_Text passage:_

Perhaps, the script below is what you need:

#!/bin/bash

# Save the good lines
awk '{if($0 !~ "^sp")print > "result_1" }' < file_1
awk '{if($0 ~ "^sp")print > "result_2" }' < file_2

# Get number of lines in result_1 ( == nl in result_2 )
nl_file=$(wc -l result_1|cut -d' ' -f1)

# Prepare sorting of these files preceded by a number
seq 2 2 $(( ${nl_file} * 2 )) > numbered_file_1
seq 1 2 $(( ${nl_file} * 2 )) > numbered_file_2

# paste content of numbered_file_* and result_* side by side
paste -d ' ' numbered_file_1 result_1 > mergedfiles
paste -d ' ' numbered_file_2 result_2 >> mergedfiles

sort -n mergedfiles | sed 's/^[[:digit:]]\s\+//g'
0

Assuming that all lines in file 2 begin with sp|, and that the sp| lines in file 1 don't contain any regexp characters that would confuse grep:

$ cat file.sh
while read line
do
        case "${line}" in
        sp\|*)

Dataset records
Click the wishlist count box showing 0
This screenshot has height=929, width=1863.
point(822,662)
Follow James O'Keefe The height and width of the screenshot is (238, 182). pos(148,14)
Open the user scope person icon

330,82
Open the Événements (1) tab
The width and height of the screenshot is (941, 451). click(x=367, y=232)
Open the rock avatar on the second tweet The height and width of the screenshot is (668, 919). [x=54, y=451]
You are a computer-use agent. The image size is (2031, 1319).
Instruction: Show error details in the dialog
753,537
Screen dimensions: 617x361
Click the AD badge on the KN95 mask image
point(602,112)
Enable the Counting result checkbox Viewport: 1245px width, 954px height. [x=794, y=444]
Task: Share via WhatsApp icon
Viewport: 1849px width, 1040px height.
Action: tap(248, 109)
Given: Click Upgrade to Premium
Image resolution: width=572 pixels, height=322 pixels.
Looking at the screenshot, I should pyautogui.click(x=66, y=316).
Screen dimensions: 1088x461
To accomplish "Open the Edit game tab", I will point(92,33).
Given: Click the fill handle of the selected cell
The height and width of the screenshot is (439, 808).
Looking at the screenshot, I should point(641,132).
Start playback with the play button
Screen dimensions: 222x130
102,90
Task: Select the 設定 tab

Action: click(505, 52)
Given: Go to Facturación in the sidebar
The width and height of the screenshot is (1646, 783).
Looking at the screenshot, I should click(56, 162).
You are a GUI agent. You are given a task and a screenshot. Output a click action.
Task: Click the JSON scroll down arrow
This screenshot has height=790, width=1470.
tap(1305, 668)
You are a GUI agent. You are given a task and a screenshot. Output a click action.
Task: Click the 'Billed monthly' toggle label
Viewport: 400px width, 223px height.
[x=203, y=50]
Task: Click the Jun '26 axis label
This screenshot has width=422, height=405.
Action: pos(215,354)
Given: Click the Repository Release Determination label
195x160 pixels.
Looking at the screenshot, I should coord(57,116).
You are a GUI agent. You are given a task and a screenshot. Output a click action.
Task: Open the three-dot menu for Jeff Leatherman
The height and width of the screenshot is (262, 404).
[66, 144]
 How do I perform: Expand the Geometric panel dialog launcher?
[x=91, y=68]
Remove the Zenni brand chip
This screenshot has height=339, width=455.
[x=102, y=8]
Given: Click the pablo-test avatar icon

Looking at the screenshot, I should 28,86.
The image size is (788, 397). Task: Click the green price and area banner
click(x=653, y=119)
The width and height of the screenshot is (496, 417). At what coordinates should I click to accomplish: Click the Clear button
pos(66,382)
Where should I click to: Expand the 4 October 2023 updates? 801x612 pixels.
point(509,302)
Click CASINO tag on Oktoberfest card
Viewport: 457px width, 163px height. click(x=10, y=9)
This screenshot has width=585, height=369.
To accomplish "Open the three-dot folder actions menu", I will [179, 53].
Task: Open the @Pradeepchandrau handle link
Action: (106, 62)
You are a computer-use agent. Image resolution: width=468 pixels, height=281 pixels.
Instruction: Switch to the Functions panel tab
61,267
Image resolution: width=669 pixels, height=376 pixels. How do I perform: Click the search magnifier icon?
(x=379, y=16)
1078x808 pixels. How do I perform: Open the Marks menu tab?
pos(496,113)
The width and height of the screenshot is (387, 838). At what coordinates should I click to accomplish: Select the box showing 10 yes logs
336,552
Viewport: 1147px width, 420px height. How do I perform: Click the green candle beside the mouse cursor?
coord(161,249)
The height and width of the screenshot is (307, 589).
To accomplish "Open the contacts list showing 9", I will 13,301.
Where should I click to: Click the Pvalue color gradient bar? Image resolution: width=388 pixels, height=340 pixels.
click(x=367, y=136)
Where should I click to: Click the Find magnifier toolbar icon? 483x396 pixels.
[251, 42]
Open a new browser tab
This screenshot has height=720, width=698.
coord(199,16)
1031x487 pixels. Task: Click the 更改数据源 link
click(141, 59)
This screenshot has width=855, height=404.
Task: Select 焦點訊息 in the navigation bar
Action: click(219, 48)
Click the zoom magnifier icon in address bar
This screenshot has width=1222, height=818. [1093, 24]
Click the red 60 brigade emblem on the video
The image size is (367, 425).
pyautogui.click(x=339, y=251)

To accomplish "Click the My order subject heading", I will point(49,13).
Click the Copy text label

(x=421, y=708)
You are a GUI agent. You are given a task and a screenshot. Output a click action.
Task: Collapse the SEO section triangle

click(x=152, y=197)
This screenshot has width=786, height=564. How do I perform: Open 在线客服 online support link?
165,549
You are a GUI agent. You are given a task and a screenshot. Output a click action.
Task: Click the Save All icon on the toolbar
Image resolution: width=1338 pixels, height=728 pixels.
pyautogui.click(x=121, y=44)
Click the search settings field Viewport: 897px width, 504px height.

_Problem set:_
**1.** Answer these questions using the shell script passage:
(a) Which command line sets the value of nl_file?
(b) Into which file do both paste commands write their output?
(c) What does the second approach assume all lines in file 2 begin with?
**2.** Write out the dataset entries exactly, starting at the line that contains "You are a computer-use agent. The" and ending at the line that contains "I will point(92,33).", with both of those lines included.

_Final answers:_
**1.**
(a) nl_file=$(wc -l result_1|cut -d' ' -f1)
(b) mergedfiles
(c) sp|

**2.**
You are a computer-use agent. The image size is (2031, 1319).
Instruction: Show error details in the dialog
753,537
Screen dimensions: 617x361
Click the AD badge on the KN95 mask image
point(602,112)
Enable the Counting result checkbox Viewport: 1245px width, 954px height. [x=794, y=444]
Task: Share via WhatsApp icon
Viewport: 1849px width, 1040px height.
Action: tap(248, 109)
Given: Click Upgrade to Premium
Image resolution: width=572 pixels, height=322 pixels.
Looking at the screenshot, I should pyautogui.click(x=66, y=316).
Screen dimensions: 1088x461
To accomplish "Open the Edit game tab", I will point(92,33).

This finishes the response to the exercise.